JPG is a finished file. When the camera writes a JPG, it bakes in its white balance guess, sharpening, contrast, and noise reduction permanently. You can try to fix it in post, but you are pushing compressed pixel data around, and the results show. Banding appears in gradients. Shadows fall apart. Skin tones on players go orange or green depending on which light source wins.
RAW is not an image. It is raw sensor data. The camera records everything it sees without committing to any processing decisions. That means you get to decide, after the fact, exactly what white balance and colour grade you want. A photo that looks unsalvageable on the back of the camera can become a clean, broadcast-quality image in a minute of editing.
For PDC and WDF event coverage, where image quality reflects directly on the credibility of your coverage, that difference matters enormously.
What RAW Files Actually Give You on the Oche
The practical advantages go beyond colour correction. Here is what you gain by shooting RAW at a darts tournament:
Exposure recovery: Underexpose slightly to protect your highlights on the brightly lit stage, then lift the shadows in post without introducing grain.
Noise control: RAW converters apply noise reduction to the original sensor data, which is far more effective than applying it to a compressed JPG.
Sharpening on your terms: Camera-applied JPG sharpening often halos around player arms and dart shafts mid-throw. RAW lets you apply sharpening only where you want it.
Non-destructive editing: Your original file never changes, so you can always go back and re-export with different settings.
Full bit depth: Most cameras capture 12 or 14 bits of tonal data per channel. A JPG collapses that to 8 bits. That extra data is what lets you rescue a near-miss exposure.
The tradeoff is file size. RAW files from a modern mirrorless body sit between 20MB and 45MB each. Shoot 400 frames at a session and you are moving around 10GB of data. That is why the conversion step matters.
Converting RAW Files Without Buying Expensive Software
This is the step where a lot of fan photographers and smaller tournament organisers give up. They assume they need Lightroom, which costs a monthly subscription, or Photoshop, which costs more. They end up either publishing camera-processed JPGs and accepting the quality loss, or spending money they had not budgeted for.

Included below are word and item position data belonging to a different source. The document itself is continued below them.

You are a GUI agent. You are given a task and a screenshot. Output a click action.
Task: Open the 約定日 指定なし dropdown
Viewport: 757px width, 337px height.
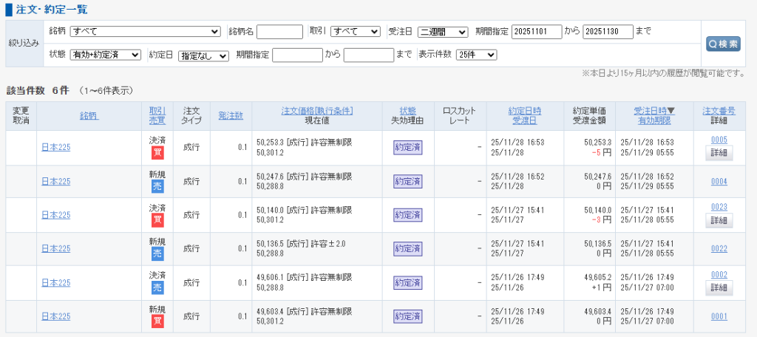(203, 55)
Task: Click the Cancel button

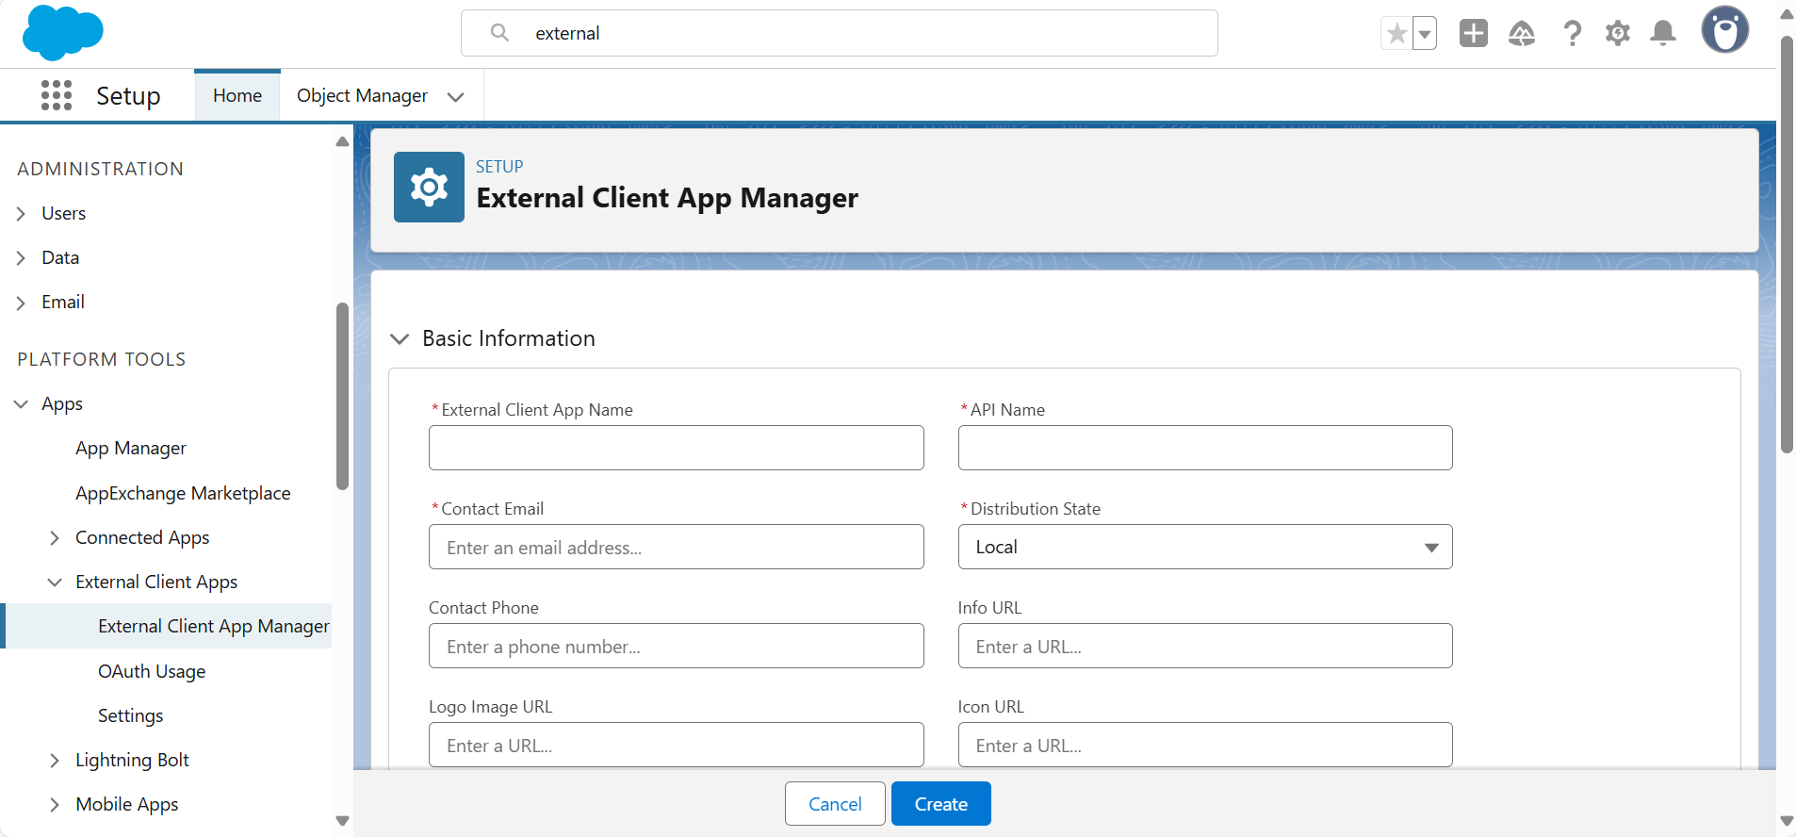Action: [835, 804]
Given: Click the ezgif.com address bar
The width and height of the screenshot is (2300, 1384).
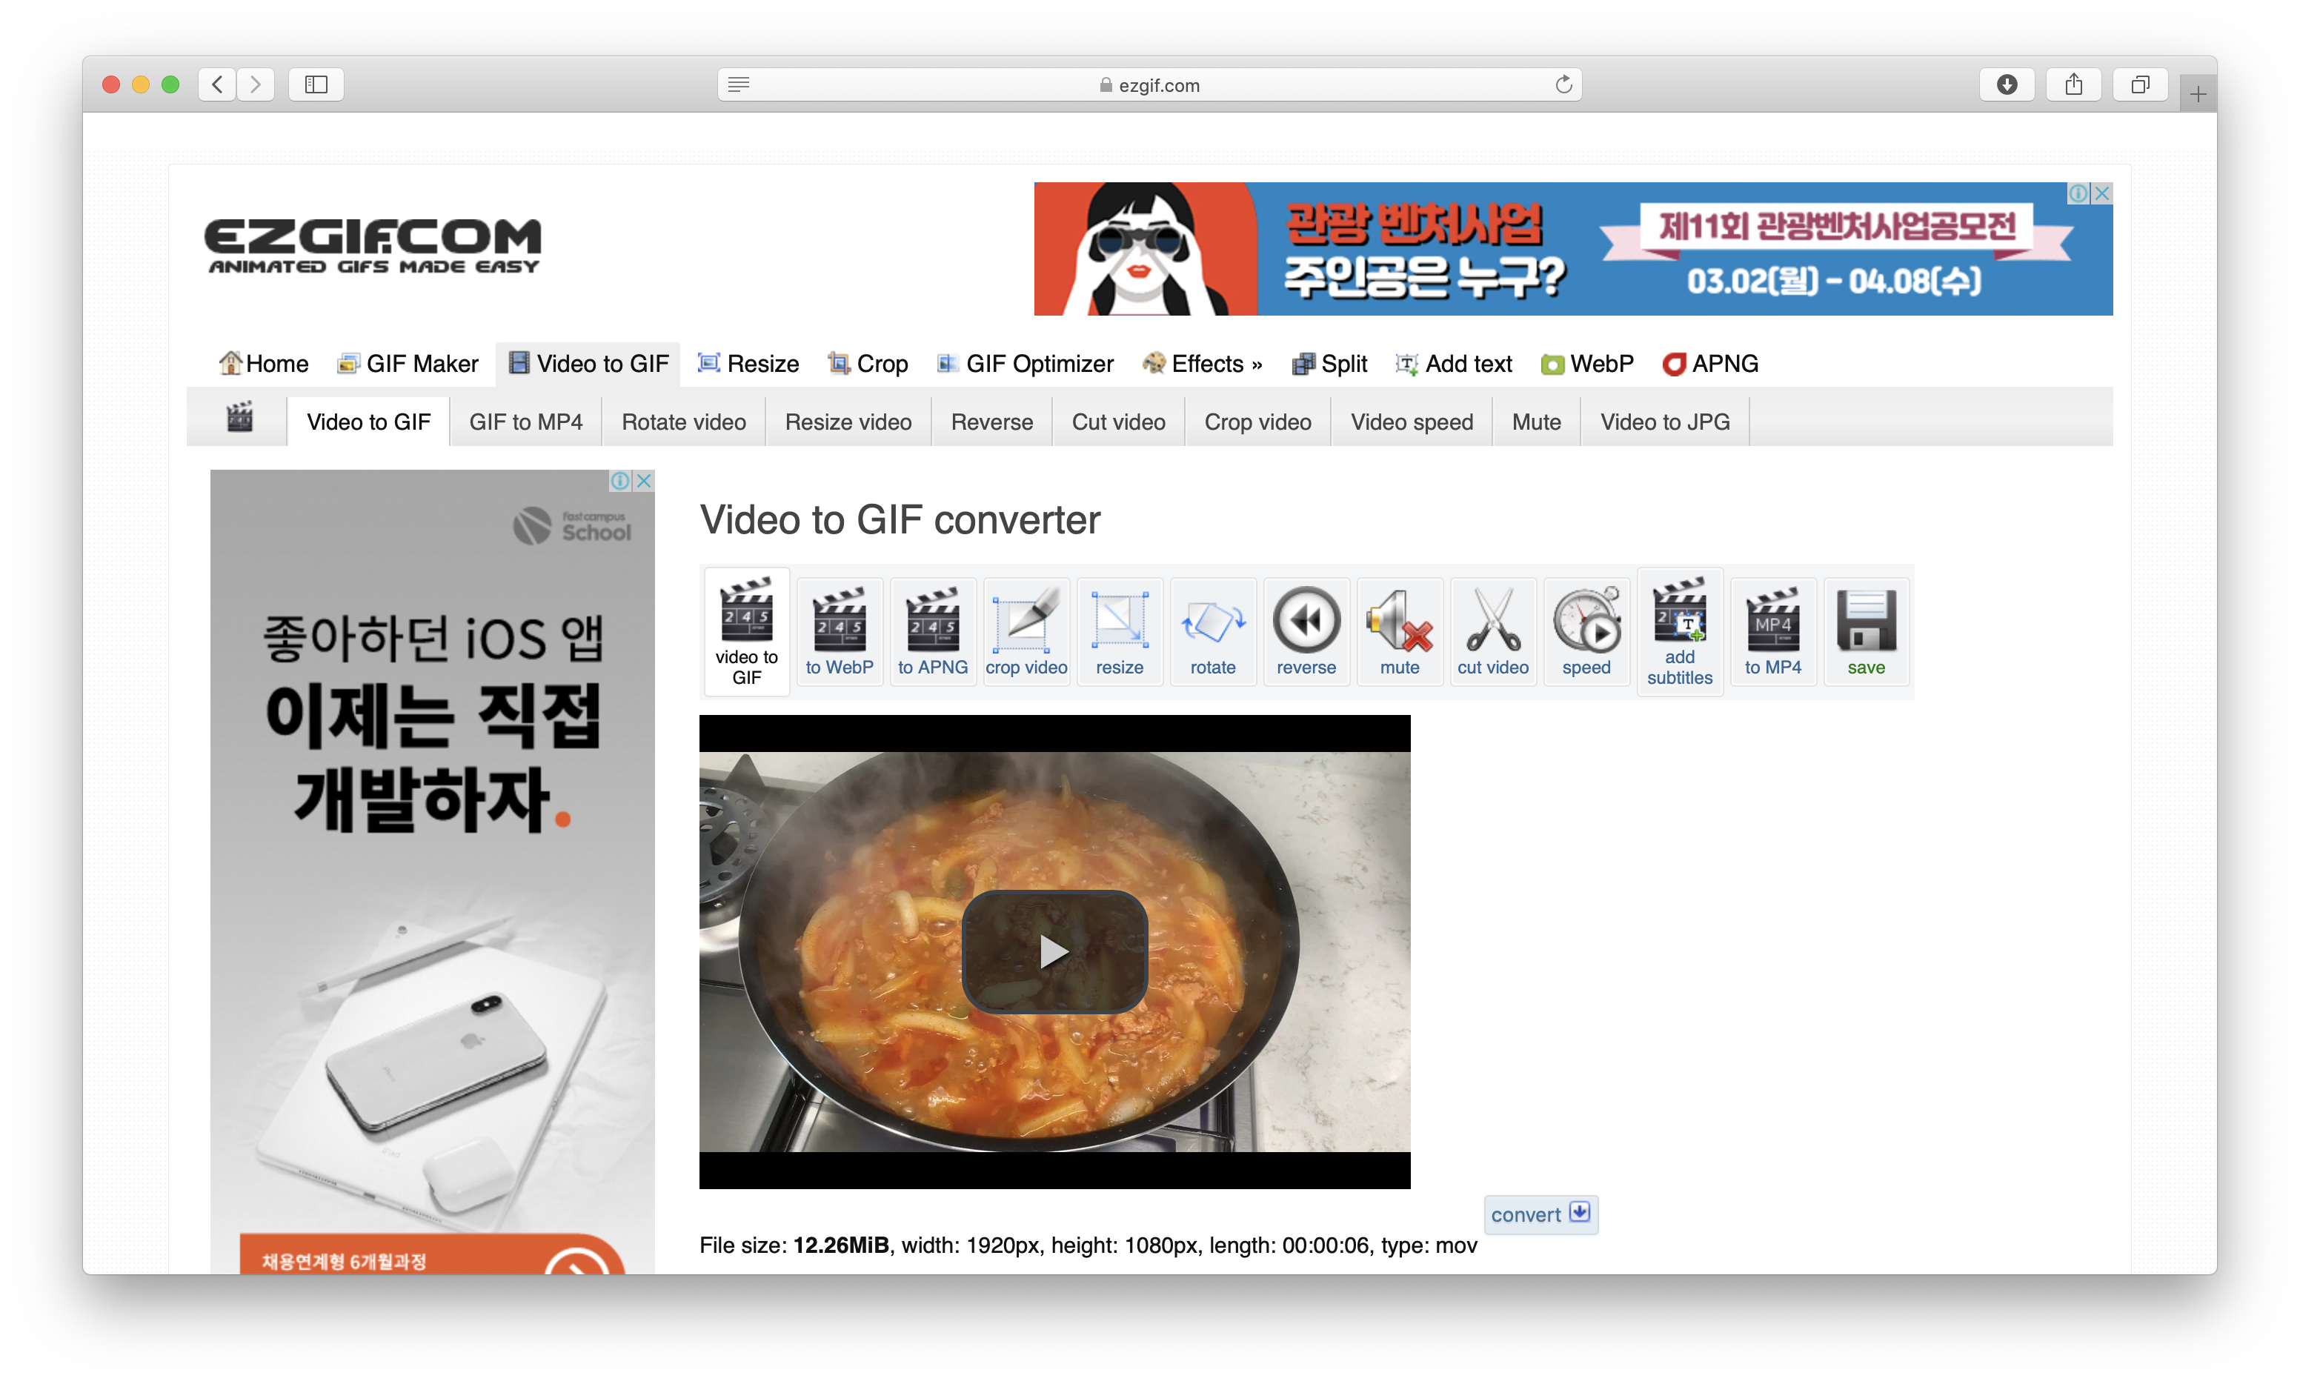Looking at the screenshot, I should 1149,85.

There is a better path. Browser-based RAW to JPG conversion handles this directly from your desktop without installing anything. You upload your RAW files, the converter processes them, and you download clean JPGs ready for web or social. For photographers covering a local BDO affiliate event or a county darts night, it is a practical workflow that requires no ongoing software cost.
For event coverage where turnaround speed matters, the process looks like this:
Pull your memory card after your shooting session.
Sort your selects in your file browser and delete obvious misses first.
Open the browser-based converter and batch upload your chosen RAW files.
Download the converted JPGs and drop them into your publishing folder.
Resize or crop for your target platform before uploading.
That last step is where a lot of otherwise decent darts photos lose their impact.
Cropping for Different Platforms and Why It Actually Matters
A photo that fills a widescreen blog post perfectly gets butchered when Instagram crops it to a square. A portrait shot that looks powerful on a phone crops oddly on a desktop feature. Getting your aspect ratios right is not obsessive detail work, it is basic respect for the image.
Rather than guessing these and eyeballing the crop in a photo app, use a ratio calculator to work out the exact pixel dimensions you need from your source image. If you are working from a 6000x4000px RAW export and need a 1080x1080 Instagram square, the calculator tells you the correct crop window so you are not stretching or compressing pixels.
Getting this right consistently is what separates tournament photography that looks professional from coverage that feels thrown together.
Scoreboard Screenshots and the PNG Problem
This one comes up constantly in darts content creation and tournament organisation. You are watching coverage of a major PDC event or a WDF qualifier, you grab a screenshot of the scoreboard graphic, and you end up with a PNG file. Broadcast graphics are almost always captured as PNG because the format handles sharp edges and text cleanly without compression artefacts.
The problem is that PNG files are heavy. A full-screen scoreboard screenshot from a 1080p stream can sit at 1.5MB to 2MB. For a blog post that includes four or five of these, your page load time collapses. Most readers on mobile will bail before it finishes.
Converting those scoreboard PNGs to JPG using a dedicated PNG to JPG converter drops file size by 60 to 80 percent without visible quality loss on screen. For pure text and graphic content like a scoreboard, the visual difference is negligible. The page speed difference is significant.
This is particularly relevant for tournament organisers who publish match reports or results roundups. A clean, fast-loading blog post with compressed images gets indexed better and read more than a slow-loading one with massive PNG files embedded throughout.
It is also worth noting that understanding how image formats work connects to broader digital preservation thinking. The Library of Congress publishes detailed format sustainability guidance for anyone managing long-term photographic archives, which is something larger darts organisations running historical records should consider.
From the Oche to the Internet: Putting It All Together
The full workflow is shorter than it sounds. Shoot in RAW at the venue to protect your image quality under difficult arena lighting. Convert your selects using a browser tool so you do not need to invest in a subscription suite. Crop to the correct ratio for each platform using a calculator so nothing gets distorted or awkwardly cropped by the platform's own algorithm. Compress any broadcast PNGs before they go into your articles.
None of these steps require professional photography training or expensive software. They require understanding why each step matters, and now you do. The darts content creator who consistently publishes sharp, correctly exposed, properly formatted images from PDC or WDF events builds an audience faster than one who does not, regardless of how good their shot selection is at the venue.
Your camera does most of the hard work when you let RAW handle the capture. The conversion workflow handles the rest.